Karna sudah terbiasa, dia tidak menolak lagi. Senangnya hatiku bisa
membantunya. Meskipun hanya dengan makanan sederhana yang murah setidaknya aku
tidak melihat teman baikku kelaparan.
Waktu
pun berlalu. Hari berganti hari. Ternyata ada teman Hima yang memberi tau bahwa
daun sirsak bisa membunuh sel kanker. Lalu secara rutin Hima mengkonsumsi air
rebusan daun sirsak.

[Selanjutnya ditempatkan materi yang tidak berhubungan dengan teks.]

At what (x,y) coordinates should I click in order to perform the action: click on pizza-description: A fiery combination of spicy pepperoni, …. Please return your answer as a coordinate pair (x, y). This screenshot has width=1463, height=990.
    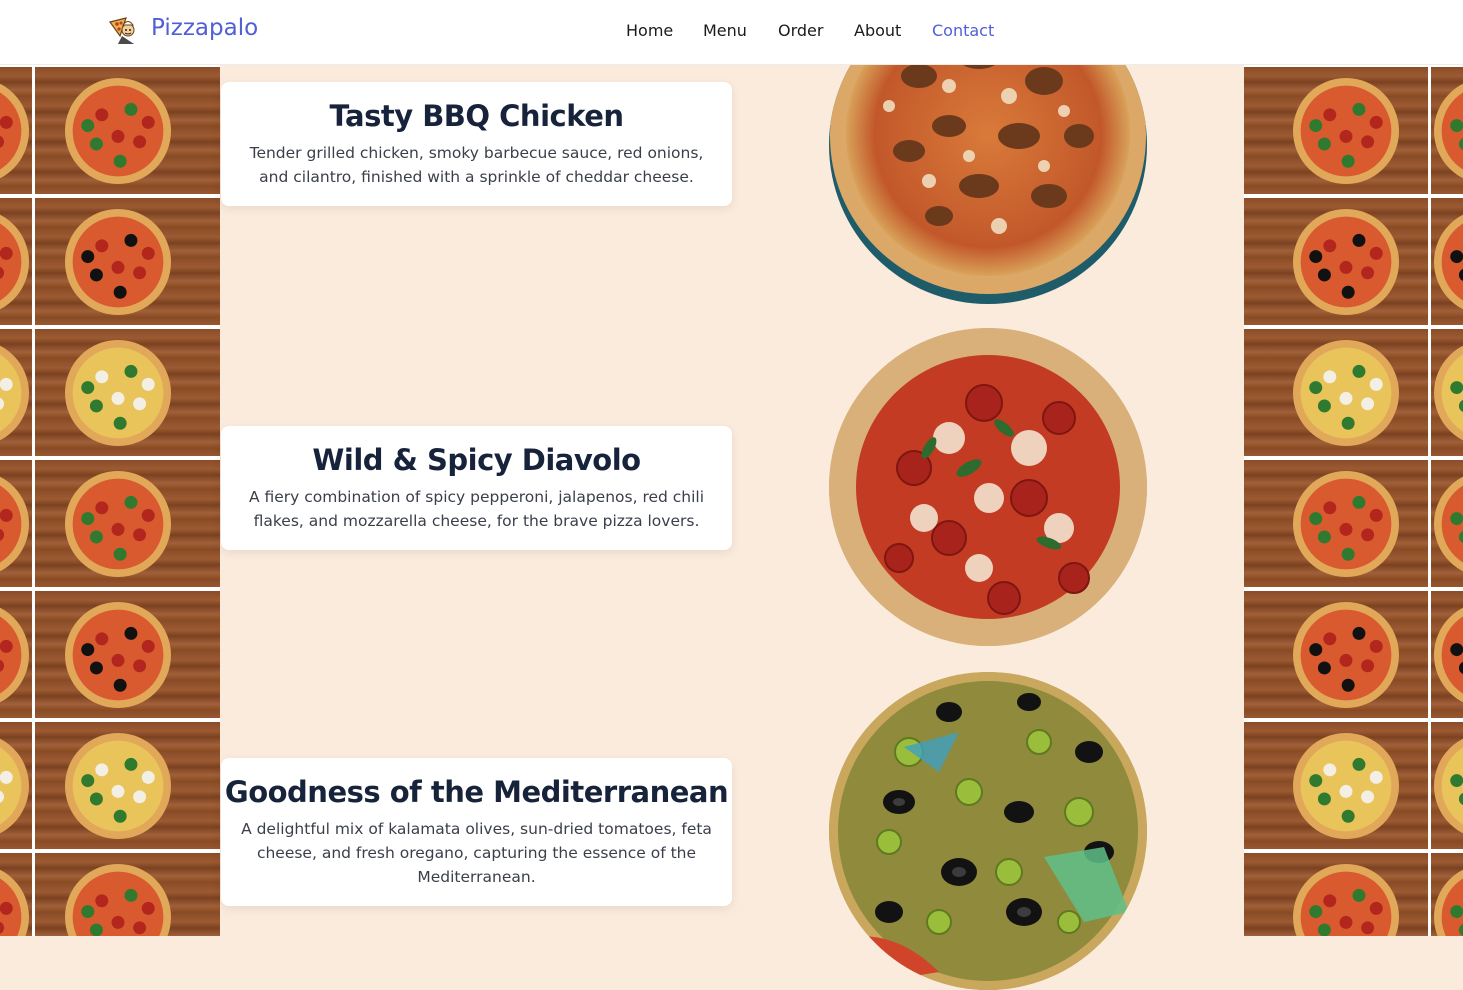
    Looking at the image, I should click on (476, 509).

Baru beberapa hari minum kepalnya sudah terasa agak enakan
katanya. Betapa bahagianya hatiku. Dan dia pun tidak jadi operasi karna
berangsur-angsur sudah baikan.
Aku
yakin bahwa jika kita peduli dan mau berbagi dengan orang lain maka Allah akan
membalasnya.Meski entah itu kapan, tapi itu pasti. Dan inilah yang terjadi
padaku. Saat tiba waktunya pembayaran spp ternyata uang di tabunganku kurang. Aku
benar-benar bingung saat itu. Di tengah keterbatasanku saat ini, rasanya tidak
mungkin kalau aku harus meminta kiriman ke orang tuaku. Aku tau betul kondisi
keuangan orang tuaku saat itu. Aku pun yakin pasti ada jalan keluarnya meskipun
aku belum tau itu apa. Dan ketika sehari sebelum waktu pembayaran ditutup, ada
sahabat yang berbaik hati memberiku pinjaman uang untuk memenuhi biaya spp. Aku
yakin ini balasan dari Allah jika kita mau berbagi dan peduli dengan orang
lain. Karna begitu indah rasanya jika kita mau berbagi.